ROSTOV-ON-DON, Russia – A small group of suspected Islamic militants were barricaded inside an apartment house in southern Russia Saturday in a standoff with hundreds of security forces who evacuated neighboring buildings and cut off gas supplies.
The suspects were holed up inside a second floor apartment in Nalchik, the capital of the Kabardino-Balkariya region, in the latest in a series of confrontations between law enforcement authorities and extremists in the volatile North Caucasus region, which includes Chechnya.
Last month, security forces killed seven alleged Islamic extremists in the same city in a two-day battle with members of the Yarmuk group, a radical Islamic group affiliated with Chechen warlord Shamil Basayev. The Interior Ministry said the alleged militants in Saturday’s standoff also were members of Yarmuk.
At least three suspects were inside the apartment, according to a duty officer at the southern district office of the Interior Ministry. Earlier, a spokesman for the Nalchik police department, who did not give his name, told Ekho Moskvy radio that 20 militants were inside the five-story building. The discrepancy could not immediately be explained.
Two armored personnel carriers and more than 300 gun-toting riot police were at the scene, and security forces evacuated residents from surrounding buildings and cut off natural gas flows in the neighborhood.
The Interior Ministry officer said the suspects were believed to be lightly armed and discussions aimed at their surrender were under way. Russia’s NTV television reported, however, that the suspects were refusing to negotiate and the situation had remained unchanged for hours.
In a separate operation in Nalchik, some 870 miles south of Moscow, three people were detained in a private house and police confiscated one gun, four grenades and Islamic literature produced by the conservative Wahhabi sect, according to the Interior Ministry duty officer. The detainees, including two women, were seized without any violence, the officer said. One woman was a Chechen and the other two suspects were from Karachaevo-Cherkessiya, another troubled region in southern Russia.

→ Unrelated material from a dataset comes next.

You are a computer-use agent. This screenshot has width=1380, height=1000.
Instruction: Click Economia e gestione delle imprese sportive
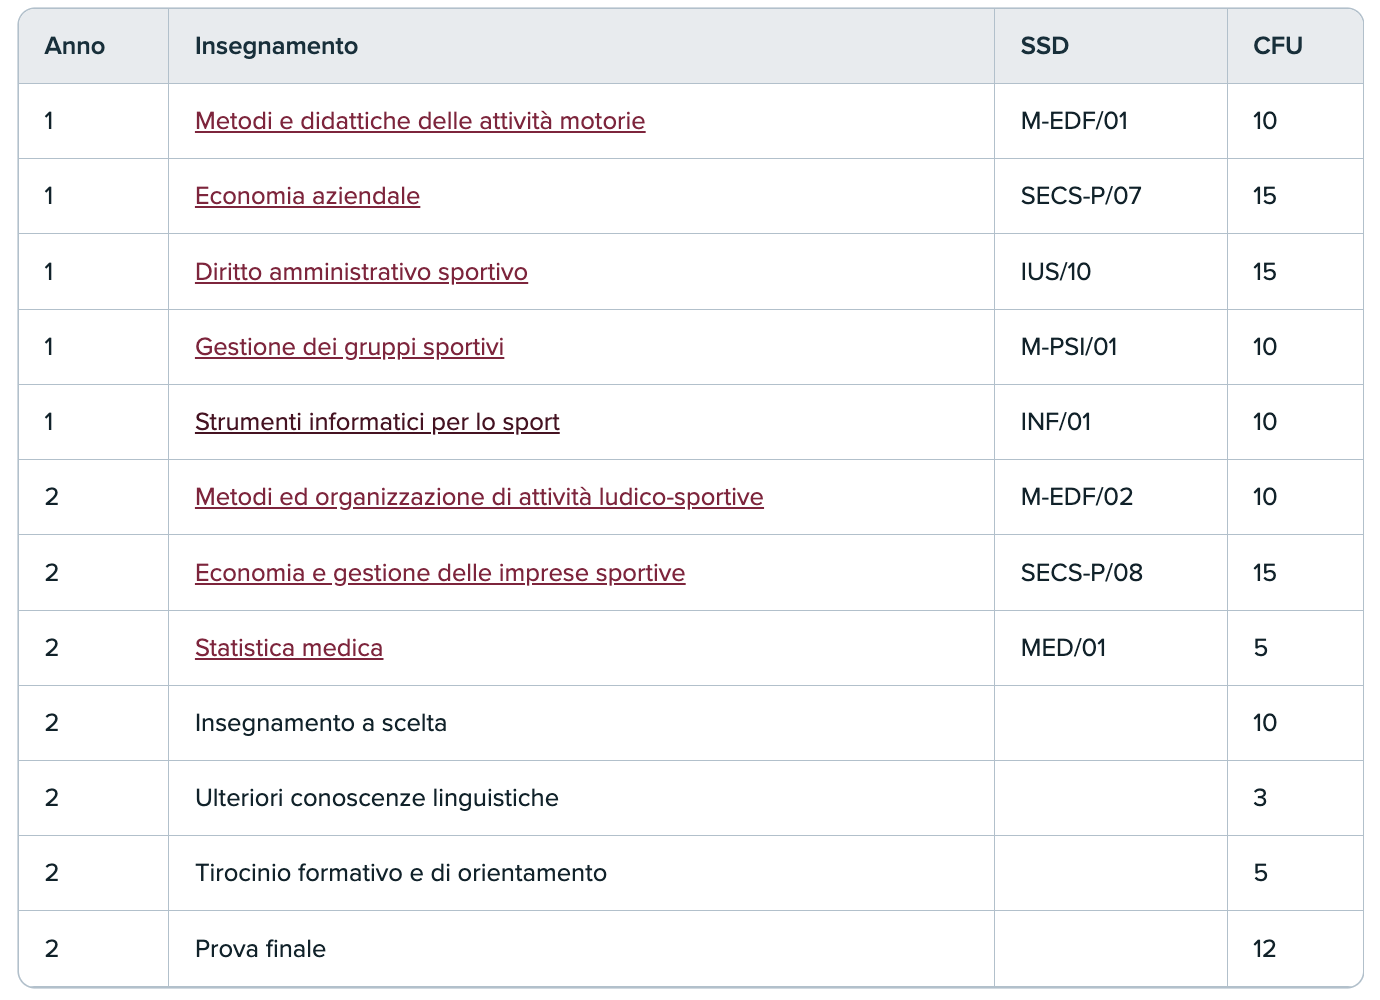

The Yarmuk group was blamed in a December 2004 attack on an office belonging to the Federal Drug Control in Nalchik, when raiders killed four of the agency’s employees, looted its arsenal and set the office ablaze.
Russia’s southern provinces have been plagued by a spillover of violence from Chechnya, including the September school hostage-taking in the city of Beslan in which some 330 people were killed.